Though occasionally annoyed by Old Man Saggy's infirmity, my daughter and I are quite fond of him. Sometimes we make up songs about him, or indulge his terrible knock-knock jokes, or hang out with him until my son re-emerges to play Minecraft and wants us to scram.
So when my daughter found a plastic smoking pipe somewhere, she wanted in on the Old Man Saggy action.
"Old Man Saggy!" she sang in the backseat, waggling her elbows, with the pipe in her mouth.
My son reacted with the speed and ferocity of the Disney Corporation's legal department. Old Man Saggy was his! She could not "be" him! Only my son "was" Old Man Saggy!
Driving, I tried to recall the principles memorialized in the federal law of copyright. Failing that, I made a judicious attempt to "split the baby" -- or rather, the Old Man.
"How about you can sing about him, but you can't be him?" I suggested.
"You can be Old Granny Saggy," my son chimed in. "You have to be a girl!"
This was completely unacceptable. How dare we insult her like this! Old Granny Saggy? She had the freaking pipe!
It seemed to me she had a point. "You really can't tell her who she can 'be' or not 'be,'" I informed my son. "Just let her play the way she wants."
"But I invented him!" came the retort.
Yeah. I got that, too. If, as a child, I had gone to the trouble to put on a purple beret, pencil a thin mustache over my lip, and make arrogant pronouncements in a French accent to create a character called Pierre, mostly to amuse my mother, not that I ever did this, and a younger sibling had tried to "be" Pierre, I would have been like: "Mom!!"

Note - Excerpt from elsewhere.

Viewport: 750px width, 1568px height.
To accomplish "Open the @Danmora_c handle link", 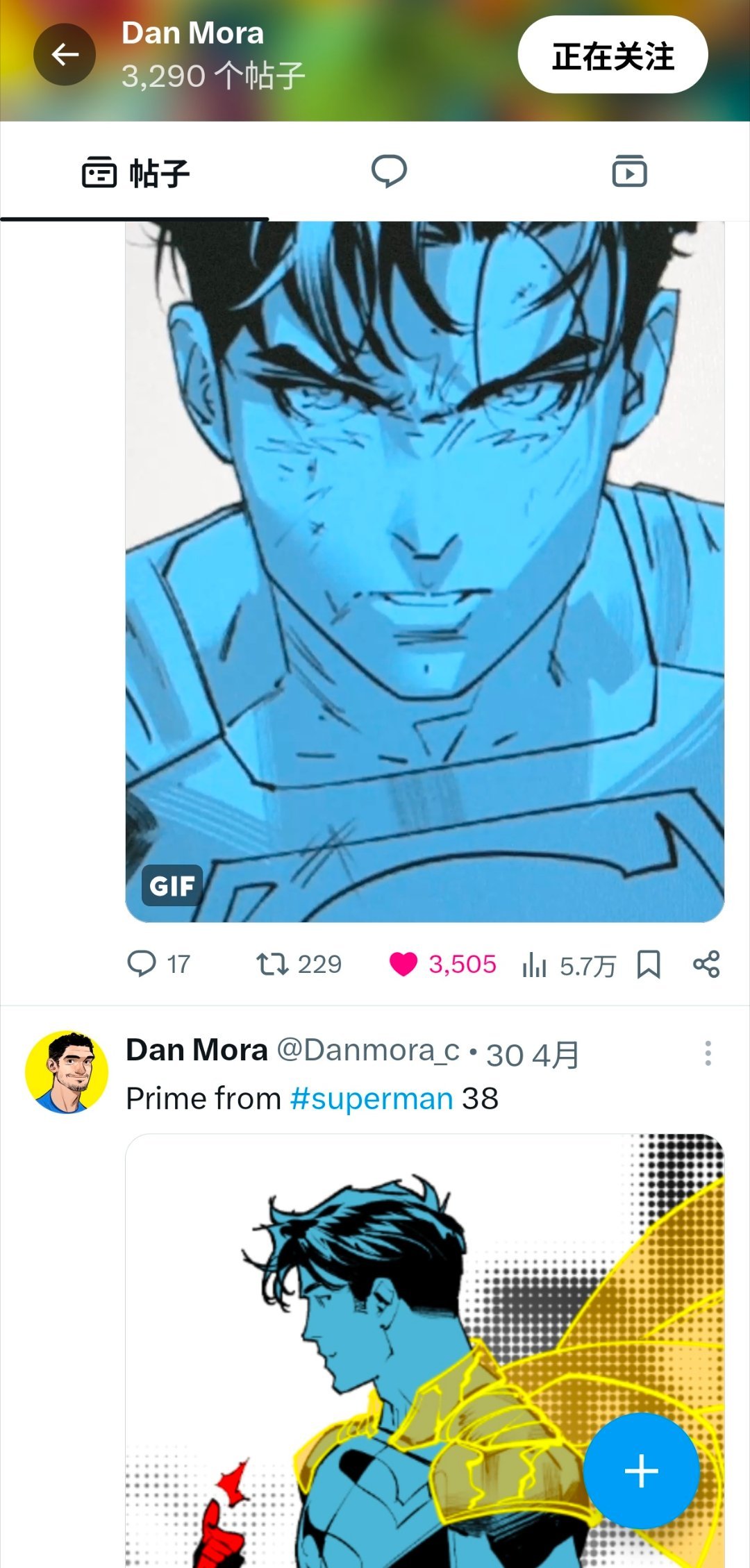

As I tried to recall the factors weighed in the "fair use" defense, we pulled into the driveway. My son went inside while my daughter sat in the car, mulling her options.
When she came in five minutes later, my son was in his room. "Mom," she said, entering the kitchen.
With the pipe in her mouth, she crooked her elbows and did a little soft-shoe, singing: "Old Man Saggy!"
"Wonderful!" I said.
This seemed to mark the end, for now, of the Old Man Saggy debate. A few minutes later, she came into the kitchen again, "making a call" on an old cell phone.
"I have a friend who's a policeman. Did you know that?" she piped up. "He's going into San Francisco, and I'm calling him to tell him there's a donut shop there that's open at night, Monday and Tuesday."
(Image: Albert V Bryan Federal District Courthouse - Alexandria Va, by Tim Evanson [CC BY-SA 2.0], via Wikimedia Commons)
Sunday, July 12, 2015
Life-changing magic
Today at the library, there were 42 people on the waitlist to check out a book about cleaning the house. Dave put us down as 43rd. He estimates it will be our turn "around Thanksgiving."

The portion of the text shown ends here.